Information provided:

---

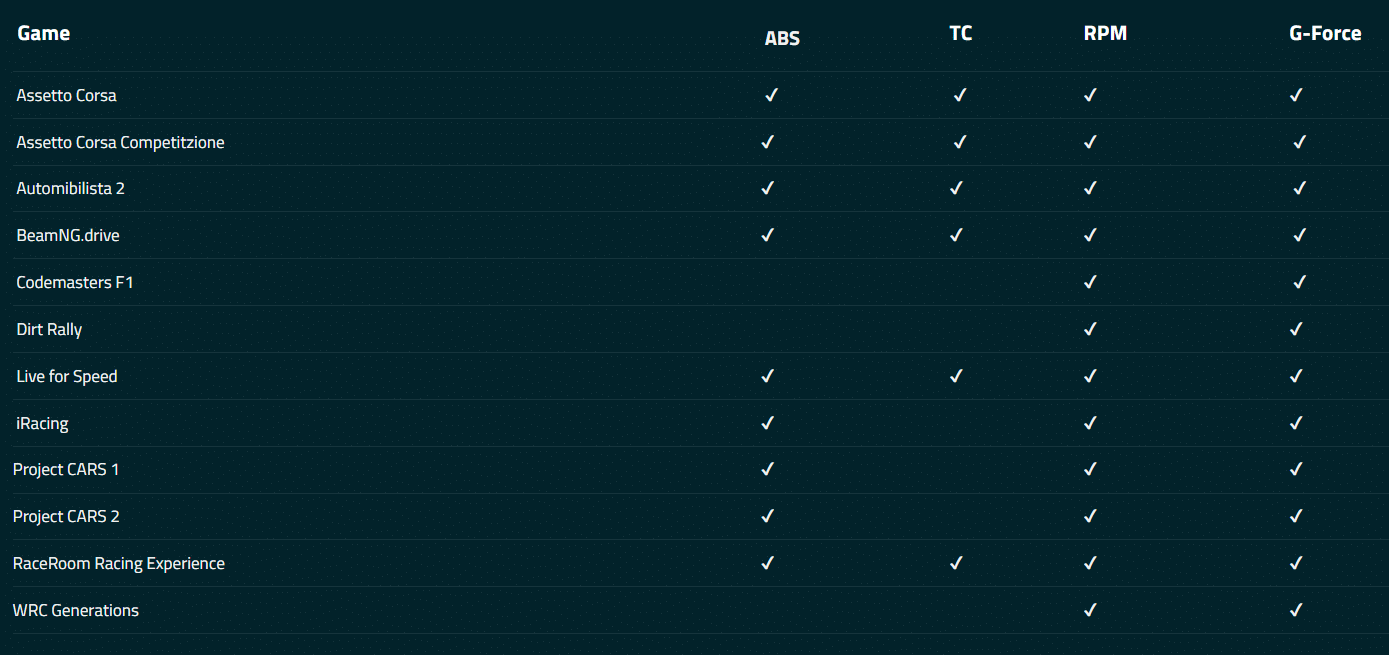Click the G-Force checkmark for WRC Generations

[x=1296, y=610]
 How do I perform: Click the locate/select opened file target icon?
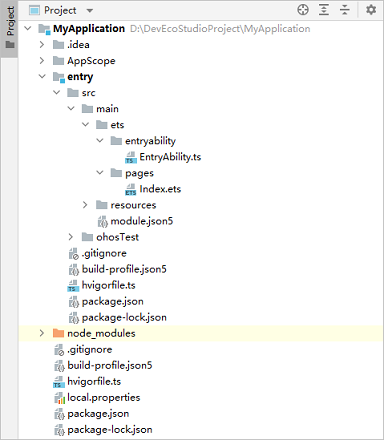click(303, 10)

---

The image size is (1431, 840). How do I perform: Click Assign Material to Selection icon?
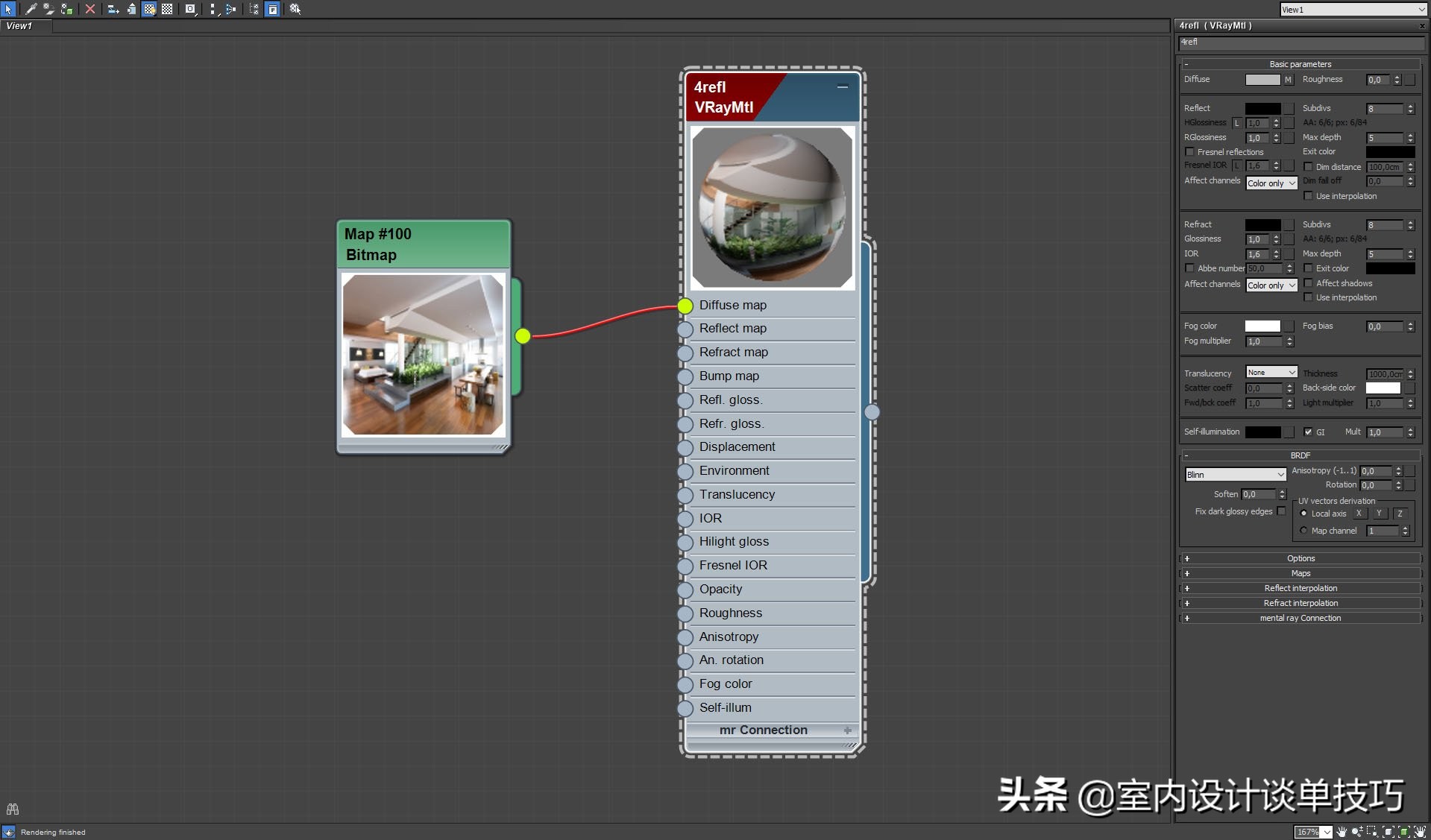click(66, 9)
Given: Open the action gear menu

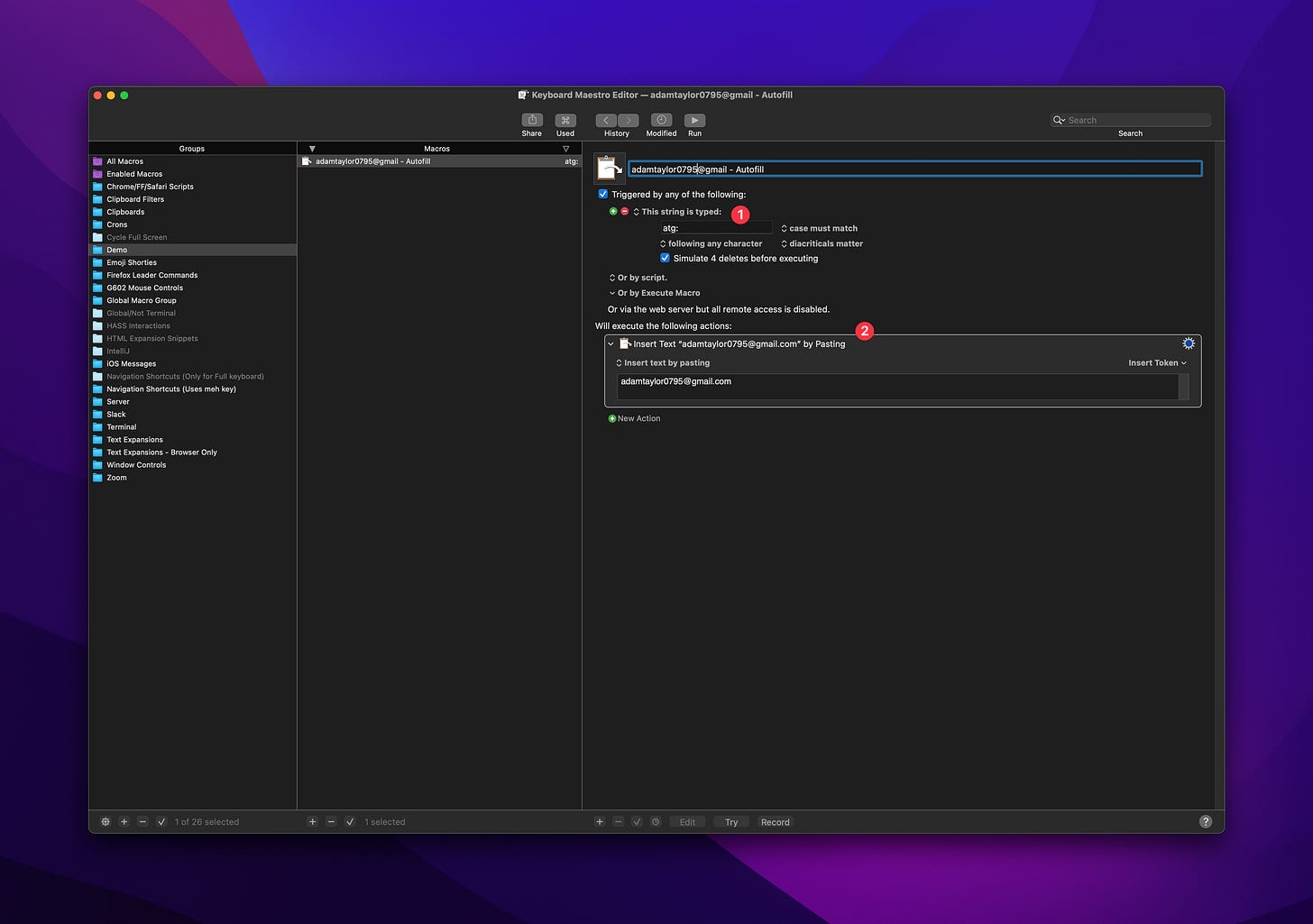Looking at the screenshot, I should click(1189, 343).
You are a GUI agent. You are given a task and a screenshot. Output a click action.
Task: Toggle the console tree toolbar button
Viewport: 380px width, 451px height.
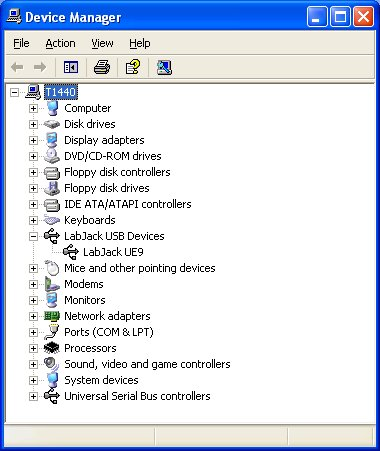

---

Goal of the exercise:
Copy the material from the line containing "How do I perform: Click the" through the line containing "click(303, 10)", both included, as it appears. Leave the pictures out of your answer.

Result of the exercise:
 How do I perform: Click the locate/select opened file target icon?
click(303, 10)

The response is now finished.